The debtor has filed a notice of intention to oppose the petition, asking that "due to special circumstances" the Court exercise its discretion to dismiss the petition. The grounds relied upon as particularised are:
(a) That the debtor's only outstanding debt is
that due to the creditors;
(b) The debtor entered into a Part X
arrangement with his creditors during 1986;
(c) The creditors had full knowledge of the
Part X arrangement;
(d) Notwithstanding this knowledge, the creditors continued their litigation with the debtor and others which litigation has resulted in the debt that is the basis of the petition;
(e) Since the conclusion of the Part X
arrangement the debtor has had and
continues to have no assets which could be
utilised to meet the debt in question;
(f) The petition is being used as an instrument of oppression.
There has been previous litigation between these parties under the Bankruptcy Act. The original proceedings which gave rise to the costs order were brought in October 1987 under the Trade Practices Act 1974 by Burswood Management Ltd and West Australian Trustees Limited as the petitioning creditors were then known. The applicants in those proceedings sought injunctive relief against the use of a certain trading name by the debtor and others associated with him. That application was determined by this Court in favour of the applicants and on 13 October 1989, a taxing officer certified the costs to be paid by the debtor at $85,030.28. The bankruptcy notice which issued on 12 July 1990, made demand for payment of those costs together with interest in the amount of $8,475.07 under s.52 of the Federal Court of Australia Act. On 13 August 1990, the debtor made an application to the Court to set aside the notice. That application was based upon a composition which he had entered with creditors under Part X of the Bankruptcy Act 1966. For reasons which were published on 5 October 1990, it was dismissed. At that time and by virtue of various extensions, the bankruptcy notice had three days to run before the time for compliance expired.
In opposition to the petition, the debtor filed an affidavit in which he referred to the background leading up to the incurring of the debt and the nature of the trade practices action as an application for injunctive relief to restrain him as a director of Burswood Casino Motel/Hotel Pty Ltd from using certain business names in trade or commerce. He referred also to the fact that the trial of the action was heard over five days in August and October 1987 and that the bill of costs was taxed in favour of the creditors. He then pointed to the Part X arrangement which he had entered in March 1986, although he has been unable to locate a copy of the documents underlying or constituting it. He exhibited a copy of the statement of affairs filed in relation to that arrangement and went on to say at para.9 of his affidavit:
"The creditors continued with the Action with full
knowledge of my impecuniosity and in particular, the
fact that I had entered into a Part X arrangement with my creditors in an attempt to resolve my financial situation."

§ **EXERCISE GOAL**
Reproduce the bankruptcy judgment word for word, beginning at the words "The debtor has filed" and stopping after "instrument of oppression.".

§ **DATA SEGMENT**
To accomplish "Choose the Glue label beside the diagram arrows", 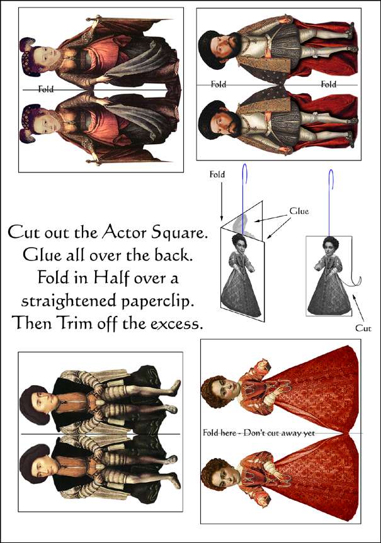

§ **REPLY**
The debtor has filed a notice of intention to oppose the petition, asking that "due to special circumstances" the Court exercise its discretion to dismiss the petition. The grounds relied upon as particularised are:
(a) That the debtor's only outstanding debt is
that due to the creditors;
(b) The debtor entered into a Part X
arrangement with his creditors during 1986;
(c) The creditors had full knowledge of the
Part X arrangement;
(d) Notwithstanding this knowledge, the creditors continued their litigation with the debtor and others which litigation has resulted in the debt that is the basis of the petition;
(e) Since the conclusion of the Part X
arrangement the debtor has had and
continues to have no assets which could be
utilised to meet the debt in question;
(f) The petition is being used as an instrument of oppression.